Provided entries
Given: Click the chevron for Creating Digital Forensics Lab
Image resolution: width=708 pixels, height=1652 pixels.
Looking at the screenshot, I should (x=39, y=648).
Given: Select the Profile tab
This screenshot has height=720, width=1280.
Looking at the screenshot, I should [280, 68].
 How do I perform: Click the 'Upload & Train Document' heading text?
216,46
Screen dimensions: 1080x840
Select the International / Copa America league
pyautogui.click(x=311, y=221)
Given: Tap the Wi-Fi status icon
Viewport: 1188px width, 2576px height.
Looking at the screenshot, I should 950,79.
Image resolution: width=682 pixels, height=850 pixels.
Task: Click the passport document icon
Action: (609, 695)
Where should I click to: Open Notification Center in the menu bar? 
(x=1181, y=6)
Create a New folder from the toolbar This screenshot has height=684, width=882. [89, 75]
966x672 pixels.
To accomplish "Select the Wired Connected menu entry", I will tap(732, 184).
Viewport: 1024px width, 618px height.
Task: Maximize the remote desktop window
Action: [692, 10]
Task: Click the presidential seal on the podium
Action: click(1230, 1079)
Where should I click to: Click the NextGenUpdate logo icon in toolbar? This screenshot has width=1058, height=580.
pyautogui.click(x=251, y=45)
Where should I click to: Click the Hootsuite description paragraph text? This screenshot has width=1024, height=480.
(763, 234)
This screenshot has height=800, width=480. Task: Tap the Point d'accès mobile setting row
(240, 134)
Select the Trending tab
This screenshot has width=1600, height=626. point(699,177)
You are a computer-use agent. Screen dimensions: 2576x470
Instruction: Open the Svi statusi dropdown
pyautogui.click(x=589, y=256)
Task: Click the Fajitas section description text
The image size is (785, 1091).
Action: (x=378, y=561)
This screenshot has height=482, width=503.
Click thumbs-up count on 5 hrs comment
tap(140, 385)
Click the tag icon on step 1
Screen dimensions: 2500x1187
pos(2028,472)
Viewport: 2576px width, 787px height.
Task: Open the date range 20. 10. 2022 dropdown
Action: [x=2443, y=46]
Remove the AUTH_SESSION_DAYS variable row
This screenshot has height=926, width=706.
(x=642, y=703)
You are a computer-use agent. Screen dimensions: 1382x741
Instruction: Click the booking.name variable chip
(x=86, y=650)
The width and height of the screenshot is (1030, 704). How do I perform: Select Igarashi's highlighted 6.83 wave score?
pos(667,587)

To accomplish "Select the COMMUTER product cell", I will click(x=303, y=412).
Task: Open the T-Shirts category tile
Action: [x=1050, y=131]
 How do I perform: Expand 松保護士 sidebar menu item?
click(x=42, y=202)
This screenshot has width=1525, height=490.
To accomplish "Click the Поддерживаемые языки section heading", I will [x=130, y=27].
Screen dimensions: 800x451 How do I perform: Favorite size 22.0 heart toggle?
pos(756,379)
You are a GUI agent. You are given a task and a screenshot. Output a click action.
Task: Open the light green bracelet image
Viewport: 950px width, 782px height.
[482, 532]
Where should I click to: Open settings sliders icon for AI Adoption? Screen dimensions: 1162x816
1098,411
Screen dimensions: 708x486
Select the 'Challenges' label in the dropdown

Task requirements
Output the lines from the one with "Click thumbs-up count on 5 hrs comment" to the final line of the entries above, exactly as they stand, please, and nothing else.

Written solution
Click thumbs-up count on 5 hrs comment
tap(140, 385)
Click the tag icon on step 1
Screen dimensions: 2500x1187
pos(2028,472)
Viewport: 2576px width, 787px height.
Task: Open the date range 20. 10. 2022 dropdown
Action: [x=2443, y=46]
Remove the AUTH_SESSION_DAYS variable row
This screenshot has height=926, width=706.
(x=642, y=703)
You are a computer-use agent. Screen dimensions: 1382x741
Instruction: Click the booking.name variable chip
(x=86, y=650)
The width and height of the screenshot is (1030, 704). How do I perform: Select Igarashi's highlighted 6.83 wave score?
pos(667,587)

To accomplish "Select the COMMUTER product cell", I will click(x=303, y=412).
Task: Open the T-Shirts category tile
Action: [x=1050, y=131]
 How do I perform: Expand 松保護士 sidebar menu item?
click(x=42, y=202)
This screenshot has width=1525, height=490.
To accomplish "Click the Поддерживаемые языки section heading", I will [x=130, y=27].
Screen dimensions: 800x451 How do I perform: Favorite size 22.0 heart toggle?
pos(756,379)
You are a GUI agent. You are given a task and a screenshot. Output a click action.
Task: Open the light green bracelet image
Viewport: 950px width, 782px height.
[482, 532]
Where should I click to: Open settings sliders icon for AI Adoption? Screen dimensions: 1162x816
1098,411
Screen dimensions: 708x486
Select the 'Challenges' label in the dropdown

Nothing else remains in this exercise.